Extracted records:
----

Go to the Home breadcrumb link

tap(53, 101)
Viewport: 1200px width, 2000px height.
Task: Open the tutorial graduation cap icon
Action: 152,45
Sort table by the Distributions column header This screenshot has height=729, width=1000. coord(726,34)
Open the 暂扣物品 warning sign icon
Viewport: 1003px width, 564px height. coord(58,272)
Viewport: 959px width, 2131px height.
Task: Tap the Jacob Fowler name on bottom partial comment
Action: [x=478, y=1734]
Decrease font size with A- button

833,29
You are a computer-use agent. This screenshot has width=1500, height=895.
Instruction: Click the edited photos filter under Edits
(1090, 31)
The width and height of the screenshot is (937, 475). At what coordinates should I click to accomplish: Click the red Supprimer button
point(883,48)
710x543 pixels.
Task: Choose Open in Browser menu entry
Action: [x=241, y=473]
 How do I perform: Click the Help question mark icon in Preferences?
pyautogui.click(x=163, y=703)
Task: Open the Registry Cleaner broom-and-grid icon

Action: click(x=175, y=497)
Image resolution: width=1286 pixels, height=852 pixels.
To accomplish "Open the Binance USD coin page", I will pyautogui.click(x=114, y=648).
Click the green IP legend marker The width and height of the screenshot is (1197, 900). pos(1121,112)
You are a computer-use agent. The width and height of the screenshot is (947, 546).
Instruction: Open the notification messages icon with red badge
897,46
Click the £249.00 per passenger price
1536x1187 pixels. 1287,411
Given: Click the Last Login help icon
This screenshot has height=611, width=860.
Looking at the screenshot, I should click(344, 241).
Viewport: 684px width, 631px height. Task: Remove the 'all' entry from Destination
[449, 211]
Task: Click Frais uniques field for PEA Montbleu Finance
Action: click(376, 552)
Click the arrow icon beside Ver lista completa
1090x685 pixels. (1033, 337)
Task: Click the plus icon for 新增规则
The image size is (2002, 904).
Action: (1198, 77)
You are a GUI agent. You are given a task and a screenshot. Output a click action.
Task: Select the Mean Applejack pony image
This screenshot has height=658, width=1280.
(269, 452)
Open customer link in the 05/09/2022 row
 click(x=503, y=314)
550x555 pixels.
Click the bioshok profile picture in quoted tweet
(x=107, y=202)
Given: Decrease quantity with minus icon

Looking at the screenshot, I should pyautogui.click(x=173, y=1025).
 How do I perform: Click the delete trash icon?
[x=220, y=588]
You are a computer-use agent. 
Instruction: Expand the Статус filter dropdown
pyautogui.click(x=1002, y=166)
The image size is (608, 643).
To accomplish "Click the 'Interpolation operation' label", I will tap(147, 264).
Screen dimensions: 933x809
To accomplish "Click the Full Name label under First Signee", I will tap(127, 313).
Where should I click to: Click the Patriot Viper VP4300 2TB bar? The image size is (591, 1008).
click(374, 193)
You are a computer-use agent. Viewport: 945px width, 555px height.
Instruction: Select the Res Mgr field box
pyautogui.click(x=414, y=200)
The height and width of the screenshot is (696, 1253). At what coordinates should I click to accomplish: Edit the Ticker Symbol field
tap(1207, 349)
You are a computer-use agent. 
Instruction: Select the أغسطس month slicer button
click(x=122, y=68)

----

WHAT TO WORK ON:
Beginning at the line with "Instruction: Select the Res Mgr field box" and ending at the last line of the entries, print every line exactly.

ANSWER TO THIS EXERCISE:
Instruction: Select the Res Mgr field box
pyautogui.click(x=414, y=200)
The height and width of the screenshot is (696, 1253). At what coordinates should I click to accomplish: Edit the Ticker Symbol field
tap(1207, 349)
You are a computer-use agent. 
Instruction: Select the أغسطس month slicer button
click(x=122, y=68)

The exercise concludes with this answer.